Krystal laughed, transparently anxious to hear more. He guessed that she was becoming sexually aroused by the plan as he revealed it. That was exactly why Null Delta Em’s sponsors hired people like her. Briefly, he contemplated taking advantage of the opportunity, but decided it would be too much like taking a scorpion into his bed. The elevator car stopped, but he pressed a button to keep its door from opening.
“It won’t really matter where it hits, though, because wherever it hits, it will kill every living thing on Mars, including all of that goddamned yellow fungus. Together, we will put an end for all time to human efforts to colonize other worlds because, if a small handful of terrorists—assisted by the United States Government and the United Nations—can destroy a world, it’s clearly much too dangerous to colonize.”
She laughed and clapped her hands. “Oh, I like it!
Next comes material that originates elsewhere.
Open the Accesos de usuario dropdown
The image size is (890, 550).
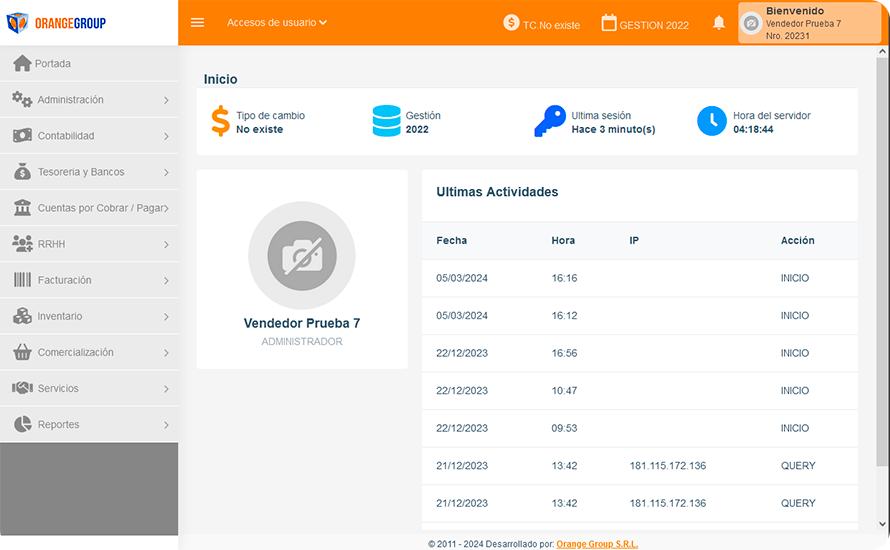point(277,22)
I like it!”
He grinned and nodded. “I knew you would.”
***
“I don’t think these stanchions that we repaired can take another tenth of a gee, Commodore.” The voice over the radio was strained, in part because the lungs behind it were experiencing eleven tenths of a gee. “I can feel them wobbling hard where they were reattached to the hull.”
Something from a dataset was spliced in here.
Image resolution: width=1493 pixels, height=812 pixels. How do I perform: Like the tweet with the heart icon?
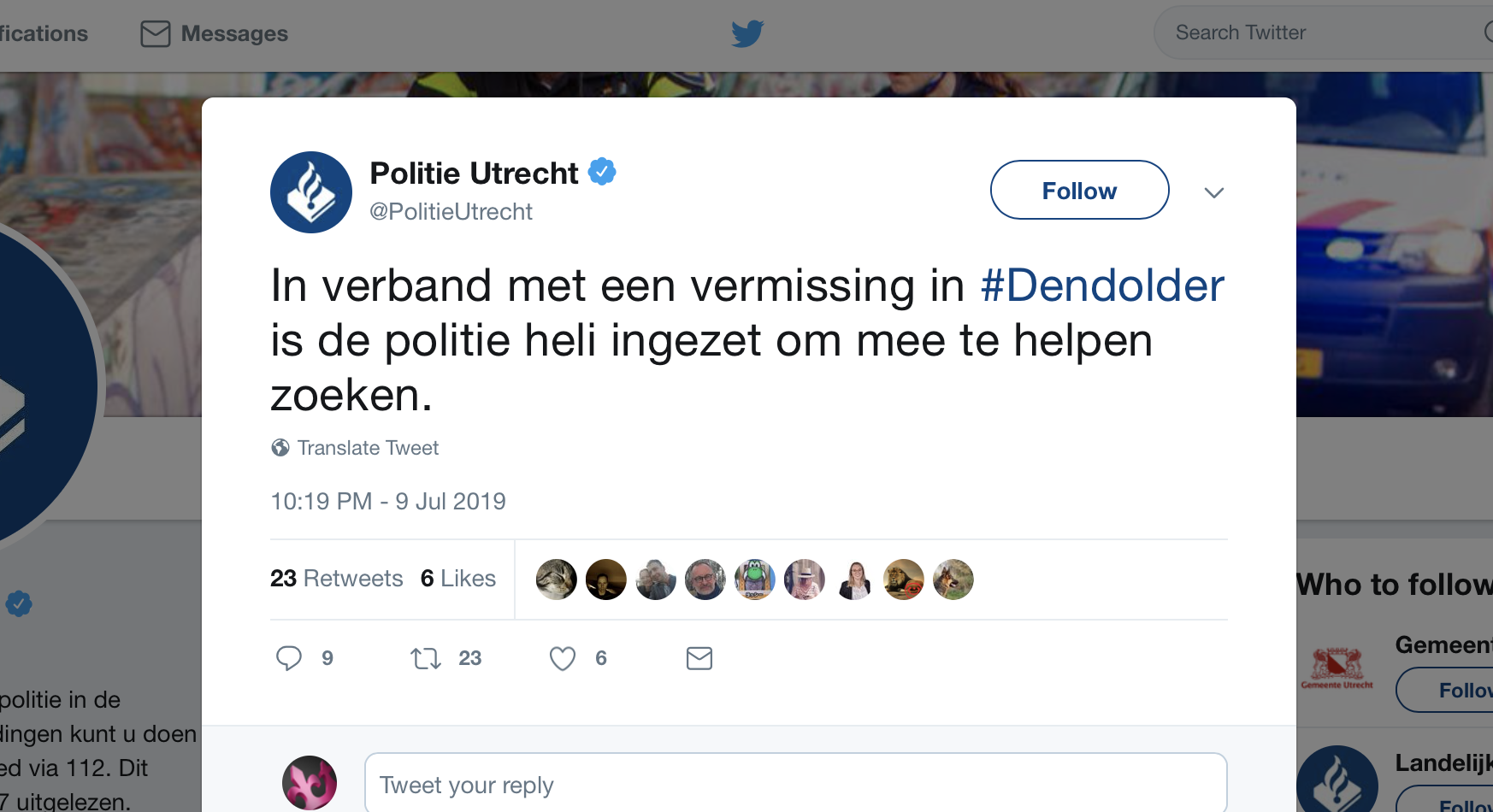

Shorty had been referring to Wilson as “Commodore” ever since they’d cobbled together this little fleet of eight asteroid hunting vessels and pointed them up- and cross-system to rescue the City of Newark, at as high a rate of acceleration as they—and their owners—could tolerate. Marko had argued that technically it was only a task force, not a fleet, and that Wilson only rated being called “Admiral”.